On Tue, Mar 27, 2018 at 7:51 PM, skybristol notifications@github.com wrote:

Isn't this problem complicated in that at least some of the data housed on different cloud providers may be transformed into completely different representations? How Amazon decides to house and make the data accessible on their platform is different than how Google makes the data available to Google Earth Engine. Could an approach include some form of model or workflow that generates a calculated result such as a space/time metric at some scale that appropriately exercises enough of the data to statistically verify adequate data integrity?

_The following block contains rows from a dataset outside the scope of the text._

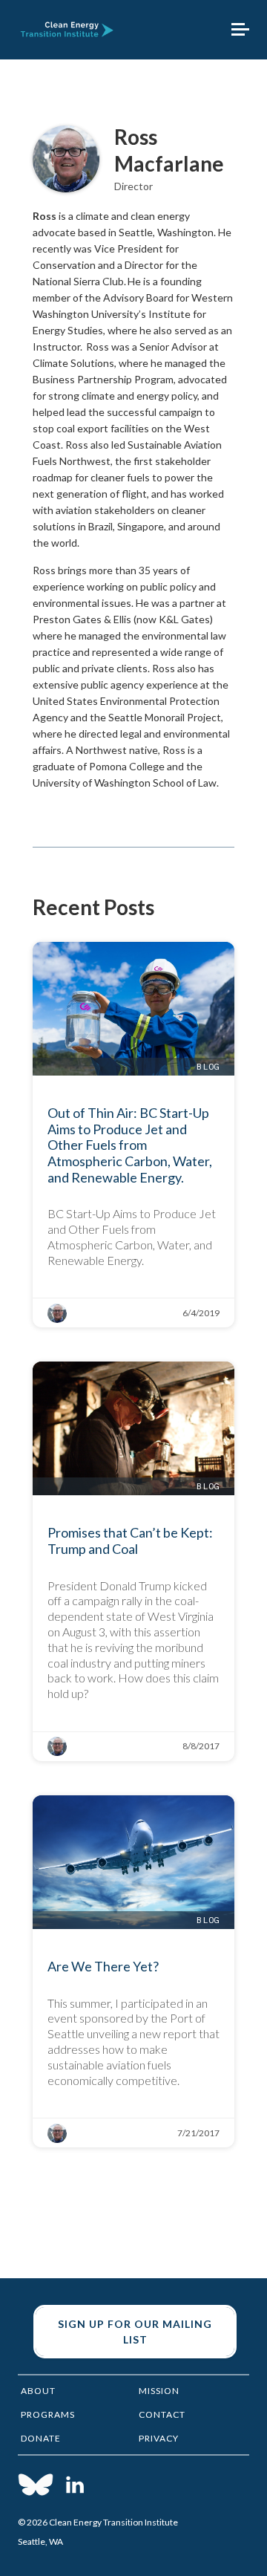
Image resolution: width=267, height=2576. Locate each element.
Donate (41, 2438)
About (38, 2390)
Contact (162, 2414)
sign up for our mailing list (135, 2332)
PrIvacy (159, 2438)
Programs (48, 2414)
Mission (159, 2390)
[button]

— You are receiving this because you were assigned. Reply to this email directly, view it on GitHub https://github.com/ESIPFed/GSoC/issues/8#issuecomment-376712522, or mute the thread https://github.com/notifications/unsubscribe-auth/AfablcPfRsWkt5PxkmTcAJAnVbdwwDy8ks5titCFgaJpZM4SjE2L .

--

Edward J. Kearns, Ph.D.

Chief Data Officer

Office of the Chief Information Officer / High Performance Computing and Communications

National Oceanic and Atmospheric Administration

151 Patton Ave, Asheville, NC 28801

Ed.Kearns@noaa.gov

Office: 828-350-2410 Cell: 828-273-1998 Fax: 828-271-4876

www.noaa.gov/big-data-project

"An expert is a person who has made all the mistakes that can be made in a very narrow field." - N. Bohr

esip-lab commented 5 years ago

@edkearns any chance you or another NOAA mentor would like to update and open this issue up again for 2019 GSOC?